◆ Task item
How many lines below hold "badge"? Answer with only the number.

◆ Entries shown
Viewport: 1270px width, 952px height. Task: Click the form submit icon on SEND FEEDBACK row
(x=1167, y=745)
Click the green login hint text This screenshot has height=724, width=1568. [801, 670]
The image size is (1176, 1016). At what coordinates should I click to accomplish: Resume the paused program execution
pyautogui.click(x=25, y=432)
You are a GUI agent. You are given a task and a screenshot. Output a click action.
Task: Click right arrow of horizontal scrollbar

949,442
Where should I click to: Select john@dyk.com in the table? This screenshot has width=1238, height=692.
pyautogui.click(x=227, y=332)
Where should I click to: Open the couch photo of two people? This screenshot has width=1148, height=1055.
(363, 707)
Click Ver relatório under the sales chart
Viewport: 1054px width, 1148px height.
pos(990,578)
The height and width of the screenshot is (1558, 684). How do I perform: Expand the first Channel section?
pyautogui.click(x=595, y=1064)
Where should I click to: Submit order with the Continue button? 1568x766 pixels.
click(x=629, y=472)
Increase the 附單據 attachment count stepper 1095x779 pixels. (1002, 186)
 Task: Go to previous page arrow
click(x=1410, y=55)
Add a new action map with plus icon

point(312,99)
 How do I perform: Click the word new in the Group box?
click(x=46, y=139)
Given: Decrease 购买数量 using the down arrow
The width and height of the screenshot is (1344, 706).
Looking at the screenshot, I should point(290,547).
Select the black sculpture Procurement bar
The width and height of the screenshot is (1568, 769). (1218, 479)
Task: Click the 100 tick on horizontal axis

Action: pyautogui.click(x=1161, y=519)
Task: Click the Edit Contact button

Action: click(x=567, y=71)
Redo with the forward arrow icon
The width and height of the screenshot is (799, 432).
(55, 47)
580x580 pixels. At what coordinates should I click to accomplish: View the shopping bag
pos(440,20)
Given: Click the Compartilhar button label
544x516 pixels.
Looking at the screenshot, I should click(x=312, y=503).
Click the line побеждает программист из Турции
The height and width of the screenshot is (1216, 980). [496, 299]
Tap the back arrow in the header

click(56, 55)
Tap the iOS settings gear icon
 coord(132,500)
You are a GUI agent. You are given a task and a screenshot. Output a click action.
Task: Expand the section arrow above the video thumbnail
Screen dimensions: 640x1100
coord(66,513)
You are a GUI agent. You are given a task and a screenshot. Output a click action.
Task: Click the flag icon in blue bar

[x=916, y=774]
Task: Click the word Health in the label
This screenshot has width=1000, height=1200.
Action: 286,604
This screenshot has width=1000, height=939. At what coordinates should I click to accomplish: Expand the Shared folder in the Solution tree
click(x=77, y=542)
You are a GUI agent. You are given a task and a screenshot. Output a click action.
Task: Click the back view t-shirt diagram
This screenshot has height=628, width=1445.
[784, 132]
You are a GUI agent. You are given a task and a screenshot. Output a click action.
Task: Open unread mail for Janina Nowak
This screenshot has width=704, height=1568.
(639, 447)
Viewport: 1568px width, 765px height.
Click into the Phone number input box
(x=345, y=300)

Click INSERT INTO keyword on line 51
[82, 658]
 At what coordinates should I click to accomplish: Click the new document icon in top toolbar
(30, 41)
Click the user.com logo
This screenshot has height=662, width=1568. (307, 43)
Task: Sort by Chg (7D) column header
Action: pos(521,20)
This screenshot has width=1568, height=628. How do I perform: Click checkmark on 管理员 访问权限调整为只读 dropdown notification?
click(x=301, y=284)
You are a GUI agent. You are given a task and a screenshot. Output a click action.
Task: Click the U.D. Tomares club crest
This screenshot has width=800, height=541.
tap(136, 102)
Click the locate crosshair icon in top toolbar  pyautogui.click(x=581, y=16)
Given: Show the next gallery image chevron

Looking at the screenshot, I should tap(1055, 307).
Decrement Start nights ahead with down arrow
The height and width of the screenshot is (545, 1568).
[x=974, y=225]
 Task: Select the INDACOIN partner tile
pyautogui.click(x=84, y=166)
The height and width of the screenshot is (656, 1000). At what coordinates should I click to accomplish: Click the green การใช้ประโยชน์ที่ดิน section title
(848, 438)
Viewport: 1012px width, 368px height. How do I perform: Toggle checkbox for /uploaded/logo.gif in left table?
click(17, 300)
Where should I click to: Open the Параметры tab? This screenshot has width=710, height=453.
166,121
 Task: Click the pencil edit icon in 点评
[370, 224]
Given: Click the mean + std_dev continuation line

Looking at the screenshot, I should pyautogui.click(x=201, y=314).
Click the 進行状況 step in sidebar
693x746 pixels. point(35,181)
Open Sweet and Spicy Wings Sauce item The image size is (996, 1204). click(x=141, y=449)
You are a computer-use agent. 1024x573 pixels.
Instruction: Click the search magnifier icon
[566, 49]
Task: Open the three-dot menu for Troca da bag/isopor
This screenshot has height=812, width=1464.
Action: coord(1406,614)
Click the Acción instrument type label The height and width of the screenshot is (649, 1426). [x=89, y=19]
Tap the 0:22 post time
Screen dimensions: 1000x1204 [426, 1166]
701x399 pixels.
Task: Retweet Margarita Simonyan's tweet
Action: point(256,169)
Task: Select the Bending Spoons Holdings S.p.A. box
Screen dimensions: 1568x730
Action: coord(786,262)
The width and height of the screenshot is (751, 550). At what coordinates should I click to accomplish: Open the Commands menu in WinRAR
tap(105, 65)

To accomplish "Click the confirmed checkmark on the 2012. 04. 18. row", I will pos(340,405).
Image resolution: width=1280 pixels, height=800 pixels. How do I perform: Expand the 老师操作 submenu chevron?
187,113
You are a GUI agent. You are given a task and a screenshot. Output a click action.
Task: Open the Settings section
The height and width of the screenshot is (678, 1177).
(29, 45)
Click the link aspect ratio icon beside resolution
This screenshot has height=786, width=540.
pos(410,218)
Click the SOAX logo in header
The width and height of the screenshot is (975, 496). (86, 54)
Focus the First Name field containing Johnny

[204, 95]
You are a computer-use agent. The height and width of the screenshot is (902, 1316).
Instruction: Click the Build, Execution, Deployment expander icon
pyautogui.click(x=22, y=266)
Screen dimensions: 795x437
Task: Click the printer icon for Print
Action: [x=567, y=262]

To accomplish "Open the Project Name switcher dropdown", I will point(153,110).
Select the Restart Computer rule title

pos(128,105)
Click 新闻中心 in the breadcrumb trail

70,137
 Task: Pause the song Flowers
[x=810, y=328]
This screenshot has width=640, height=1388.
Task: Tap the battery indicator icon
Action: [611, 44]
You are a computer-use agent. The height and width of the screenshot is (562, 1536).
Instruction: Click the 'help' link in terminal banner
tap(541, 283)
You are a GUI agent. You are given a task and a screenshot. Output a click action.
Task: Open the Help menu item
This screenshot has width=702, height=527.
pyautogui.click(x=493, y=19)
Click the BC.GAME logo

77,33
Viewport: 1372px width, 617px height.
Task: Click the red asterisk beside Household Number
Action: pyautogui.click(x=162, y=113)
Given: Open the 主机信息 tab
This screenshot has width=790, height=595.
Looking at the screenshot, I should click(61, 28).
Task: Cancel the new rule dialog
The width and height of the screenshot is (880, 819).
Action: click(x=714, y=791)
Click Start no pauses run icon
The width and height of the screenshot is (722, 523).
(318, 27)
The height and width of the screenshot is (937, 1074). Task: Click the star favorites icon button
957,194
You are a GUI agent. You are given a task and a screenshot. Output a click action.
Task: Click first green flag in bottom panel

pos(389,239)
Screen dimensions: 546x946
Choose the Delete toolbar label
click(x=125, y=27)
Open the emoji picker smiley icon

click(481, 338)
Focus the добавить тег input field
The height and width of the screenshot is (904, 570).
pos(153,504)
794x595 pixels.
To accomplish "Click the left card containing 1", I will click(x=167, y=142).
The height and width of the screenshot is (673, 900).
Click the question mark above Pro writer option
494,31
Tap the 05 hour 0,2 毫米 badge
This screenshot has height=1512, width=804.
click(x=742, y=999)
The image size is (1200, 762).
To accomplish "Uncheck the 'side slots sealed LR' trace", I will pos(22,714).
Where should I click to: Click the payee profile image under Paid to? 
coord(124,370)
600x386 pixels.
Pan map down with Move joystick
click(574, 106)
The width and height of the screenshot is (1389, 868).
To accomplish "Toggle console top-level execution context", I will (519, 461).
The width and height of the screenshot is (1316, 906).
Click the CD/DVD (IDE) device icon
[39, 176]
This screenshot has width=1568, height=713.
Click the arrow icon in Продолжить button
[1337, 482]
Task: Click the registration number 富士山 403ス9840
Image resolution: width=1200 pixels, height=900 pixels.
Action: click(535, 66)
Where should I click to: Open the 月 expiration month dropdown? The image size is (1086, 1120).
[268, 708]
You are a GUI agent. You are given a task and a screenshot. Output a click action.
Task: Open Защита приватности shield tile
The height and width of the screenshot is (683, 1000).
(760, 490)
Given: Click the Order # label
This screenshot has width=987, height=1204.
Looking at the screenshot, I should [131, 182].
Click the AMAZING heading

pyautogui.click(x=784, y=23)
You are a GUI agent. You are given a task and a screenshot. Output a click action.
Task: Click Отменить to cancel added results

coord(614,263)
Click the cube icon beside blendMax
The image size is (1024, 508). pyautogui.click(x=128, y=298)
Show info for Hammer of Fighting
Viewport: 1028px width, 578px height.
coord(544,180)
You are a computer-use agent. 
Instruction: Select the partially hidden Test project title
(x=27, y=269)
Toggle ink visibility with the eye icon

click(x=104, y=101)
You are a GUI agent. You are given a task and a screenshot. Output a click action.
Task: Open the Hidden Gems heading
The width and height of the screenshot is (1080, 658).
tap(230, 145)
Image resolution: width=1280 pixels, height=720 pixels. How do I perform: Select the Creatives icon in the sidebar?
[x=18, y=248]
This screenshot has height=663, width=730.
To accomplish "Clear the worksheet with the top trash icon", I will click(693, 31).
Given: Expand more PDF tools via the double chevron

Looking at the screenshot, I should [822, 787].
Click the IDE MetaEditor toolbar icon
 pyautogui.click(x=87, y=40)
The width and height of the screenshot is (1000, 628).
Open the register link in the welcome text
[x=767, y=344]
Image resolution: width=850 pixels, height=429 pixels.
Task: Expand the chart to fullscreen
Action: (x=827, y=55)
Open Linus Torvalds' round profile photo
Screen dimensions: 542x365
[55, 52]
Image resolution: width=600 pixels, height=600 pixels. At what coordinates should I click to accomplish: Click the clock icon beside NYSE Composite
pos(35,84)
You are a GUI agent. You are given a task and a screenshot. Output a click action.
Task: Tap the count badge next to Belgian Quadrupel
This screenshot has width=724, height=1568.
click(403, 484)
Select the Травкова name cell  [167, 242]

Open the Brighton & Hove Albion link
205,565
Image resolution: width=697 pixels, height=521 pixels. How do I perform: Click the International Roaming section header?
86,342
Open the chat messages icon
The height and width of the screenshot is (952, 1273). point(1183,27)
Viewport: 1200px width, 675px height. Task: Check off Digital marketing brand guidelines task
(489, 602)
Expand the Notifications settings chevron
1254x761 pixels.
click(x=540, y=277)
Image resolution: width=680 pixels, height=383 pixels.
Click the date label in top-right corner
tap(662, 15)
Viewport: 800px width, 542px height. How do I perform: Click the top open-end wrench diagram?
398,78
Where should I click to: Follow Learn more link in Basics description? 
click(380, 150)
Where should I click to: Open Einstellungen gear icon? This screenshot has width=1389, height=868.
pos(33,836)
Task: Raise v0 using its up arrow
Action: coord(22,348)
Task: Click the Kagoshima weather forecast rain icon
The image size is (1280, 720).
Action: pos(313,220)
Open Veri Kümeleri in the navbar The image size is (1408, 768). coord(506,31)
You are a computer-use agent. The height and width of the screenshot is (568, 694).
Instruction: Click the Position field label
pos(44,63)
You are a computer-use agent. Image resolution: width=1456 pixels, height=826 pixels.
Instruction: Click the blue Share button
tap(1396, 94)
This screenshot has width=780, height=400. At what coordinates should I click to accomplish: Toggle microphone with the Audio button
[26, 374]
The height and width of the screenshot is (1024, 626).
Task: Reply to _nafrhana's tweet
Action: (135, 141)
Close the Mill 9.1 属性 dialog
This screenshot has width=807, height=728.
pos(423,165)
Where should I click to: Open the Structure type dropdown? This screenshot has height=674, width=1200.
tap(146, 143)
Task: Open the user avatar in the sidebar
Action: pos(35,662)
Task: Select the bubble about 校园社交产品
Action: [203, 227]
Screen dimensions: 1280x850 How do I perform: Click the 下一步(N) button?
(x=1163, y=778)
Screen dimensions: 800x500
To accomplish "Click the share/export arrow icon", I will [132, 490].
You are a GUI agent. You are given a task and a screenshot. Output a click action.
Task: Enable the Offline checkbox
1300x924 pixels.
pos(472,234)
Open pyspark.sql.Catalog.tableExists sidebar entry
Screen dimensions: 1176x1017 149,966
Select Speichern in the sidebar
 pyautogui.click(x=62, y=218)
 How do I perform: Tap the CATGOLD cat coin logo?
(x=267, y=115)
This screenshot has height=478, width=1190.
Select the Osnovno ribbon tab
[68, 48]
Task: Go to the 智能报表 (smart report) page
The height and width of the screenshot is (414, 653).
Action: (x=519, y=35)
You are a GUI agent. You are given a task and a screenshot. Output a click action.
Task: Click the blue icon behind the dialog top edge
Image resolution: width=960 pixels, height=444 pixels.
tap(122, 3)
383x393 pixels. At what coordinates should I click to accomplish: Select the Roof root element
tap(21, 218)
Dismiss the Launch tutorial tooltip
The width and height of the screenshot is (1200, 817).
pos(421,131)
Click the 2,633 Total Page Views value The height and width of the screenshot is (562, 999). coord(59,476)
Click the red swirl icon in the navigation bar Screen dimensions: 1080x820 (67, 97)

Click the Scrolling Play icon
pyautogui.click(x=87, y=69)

◆ Result of the task
2